Unlike the previous night when the rain poured down on the Hacienda Classical gig, today was a hot summer afternoon for the third in the series of Beautiful Day Out concerts at the Castlefield Bowl.
The first band I caught were South London’s electro dub outfit Dreadzone who’s pulsating beats soon had the crowd dancing party style in the afternoon sunshine even being brought back for an encore.
Billy Bragg was next up and in the present political climate there was plenty for the foremost English protest singer/songwriter to talk about. He opened up with Bob Dylan’s, The Times They Are A Changing, with a subtle change to the lyrics to fit the current situation. He then played some of his greatest songs all of which are as relevant today as when they were first written, Between The Wars, Milk Of Human Kindness, Sexuality and a great crowd sing-along with Power In The Union. He finished the set with New England, taken into the charts by the late Kirsty MacColl and a great crowd pleaser.
After a short break, co-headliners The Waterboys took to the stage with a set which covered most of their career but favouring their more rockier songs rather than the folksier output. Opening with Still A Freak from Modern Blues the band went straight into Medicine Bow from the This Is The Sea album. A Boy Called Johnny was next before we got a bit of respite with the folksy We Will Not Be Lovers followed up with the traditional Raggle Taggle Gypsy. A Waterboys set would not be complete without The Whole Of The Moon and Mike Scott duly delivered before finishing off with the wonderful Fisherman’s Blues to a delighted crowd.

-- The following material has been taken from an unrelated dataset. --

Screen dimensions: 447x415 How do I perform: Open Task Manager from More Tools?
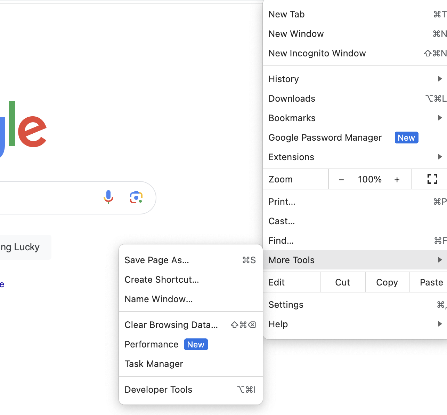(154, 364)
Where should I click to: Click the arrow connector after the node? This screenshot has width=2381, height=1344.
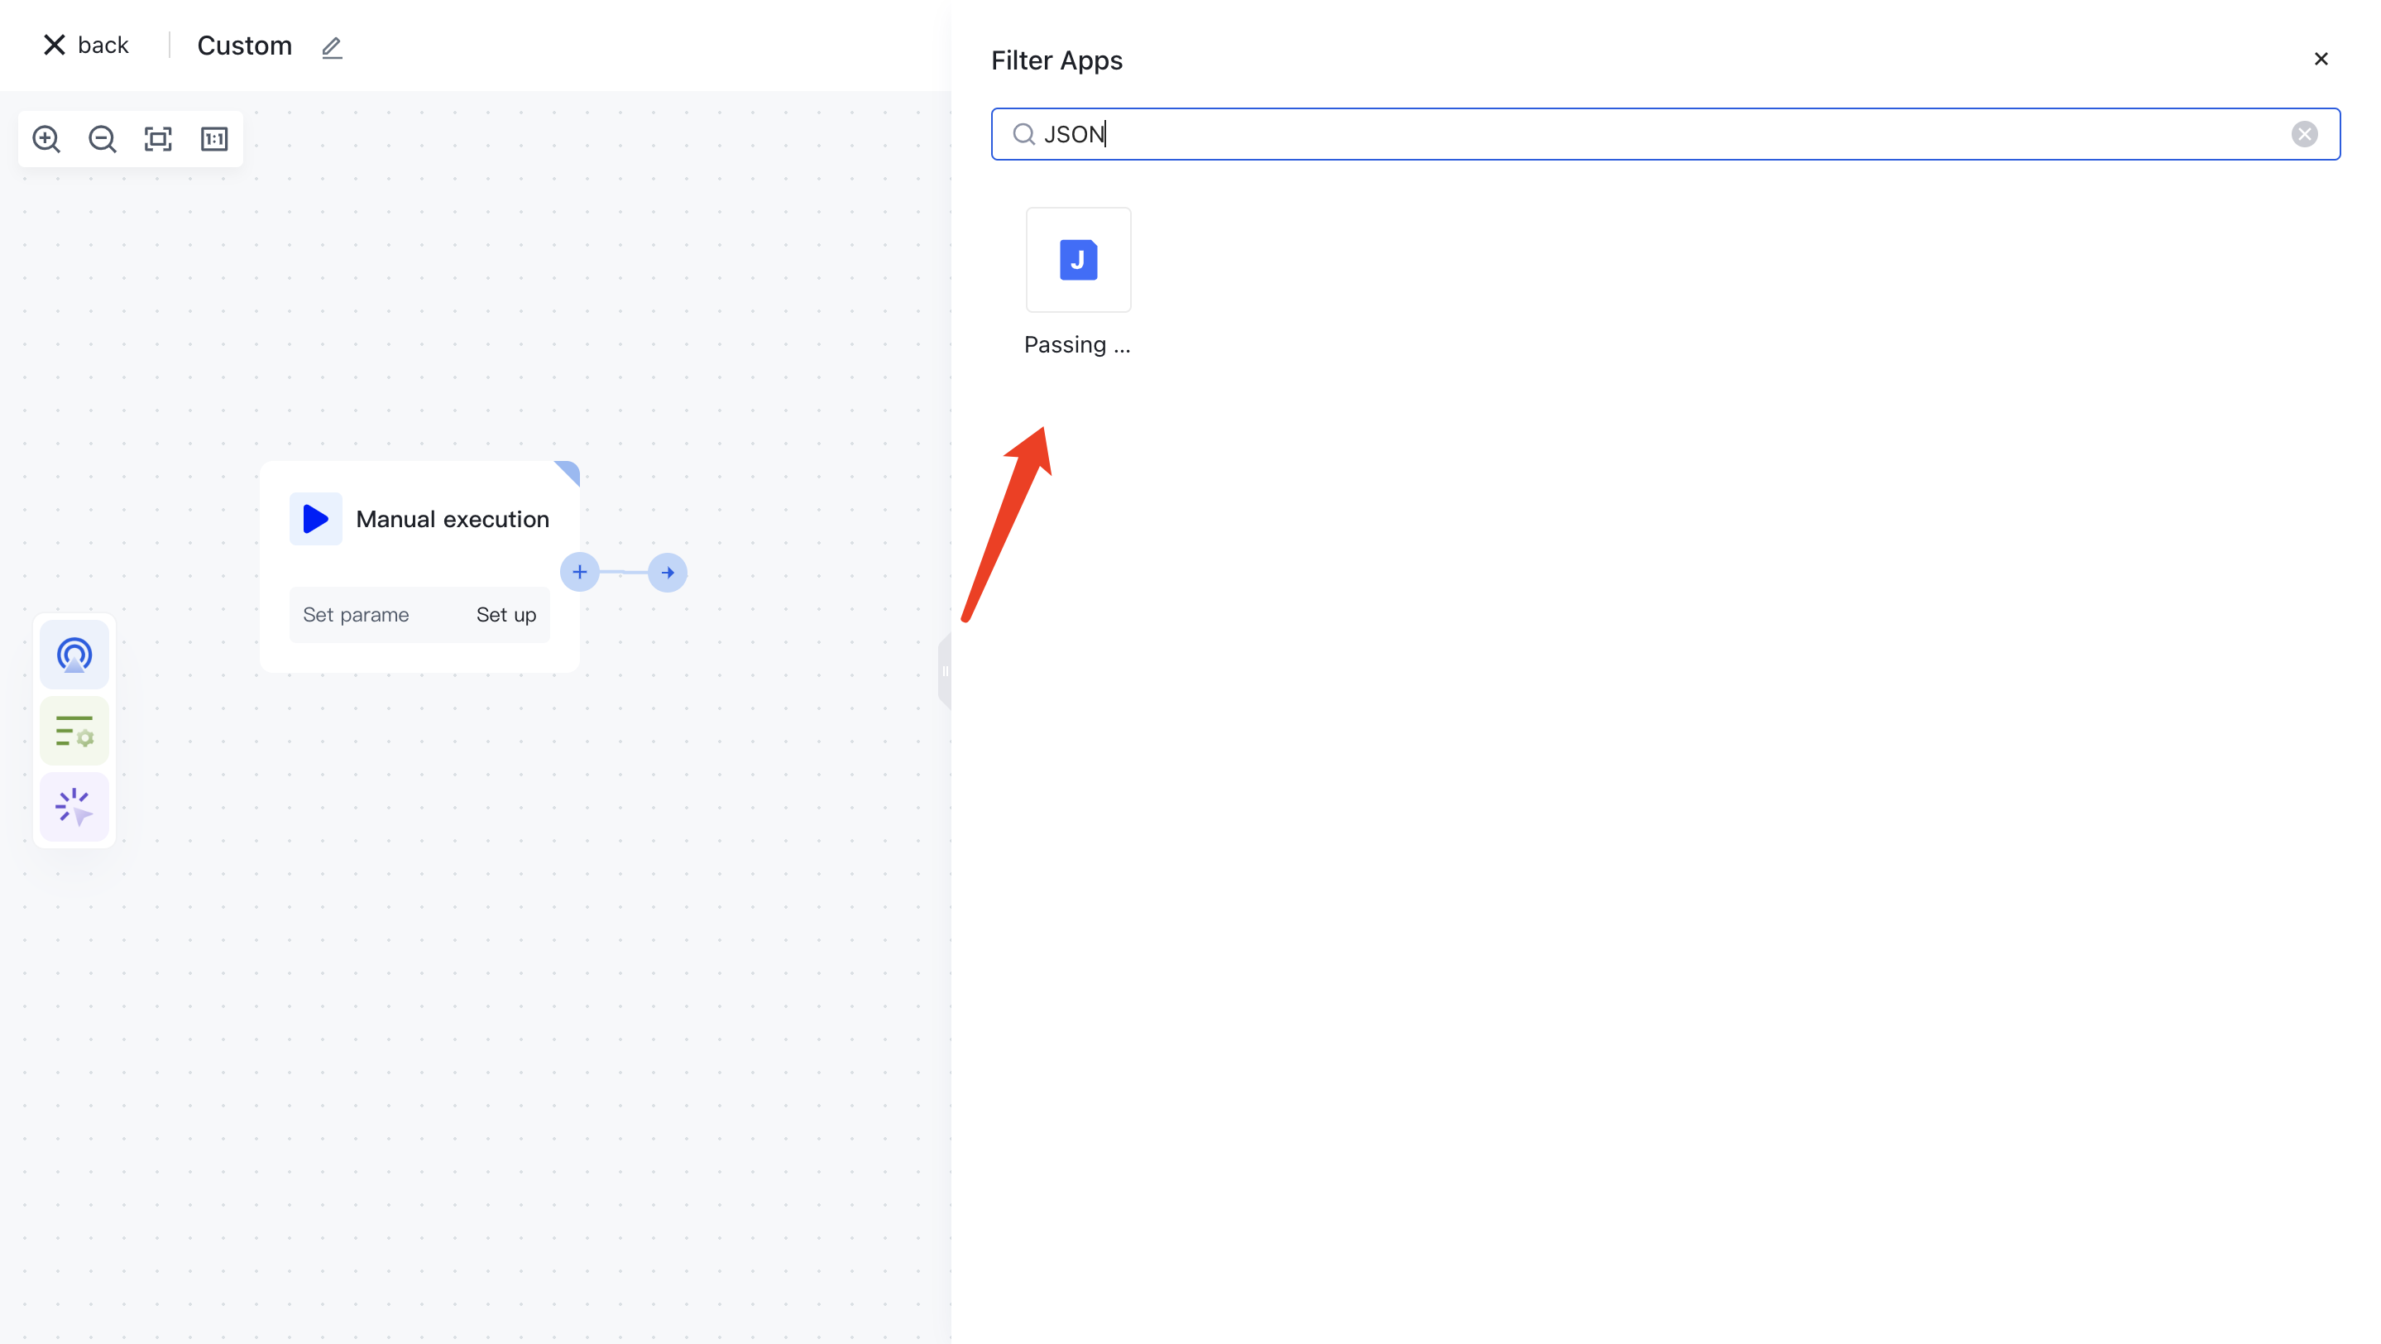(667, 572)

As the sun finally sank behind behind the stage, the crowd began to swell in expectation of the imminent arrival of Brighton’s punk folk rebels The Levellers. As the band walked on stage cannons at either side exploded showering the crowd in streamers and the band launched straight into One Way, the opening track from the legendary Levelling The Land album now over 25 years old. The whole set was a tribute to this album with it being played in its entirety along with a selection of other popular tracks from The Levellers long history. The crowd, many who had clearly grown up with the bands anarchic lifestyle went absolutely wild with a few crowd surfers making it into the pit.
As with Billy Bragg, The Levellers are probably as relevant today as they have ever been and they remain part of the authentic counter-culture in today’s society having made travellers music mainstream.
Politics aside this was a cracking gig with both the audience and band having a great time and the final song of the night couldn’t some it up better it really was A Beautiful Day.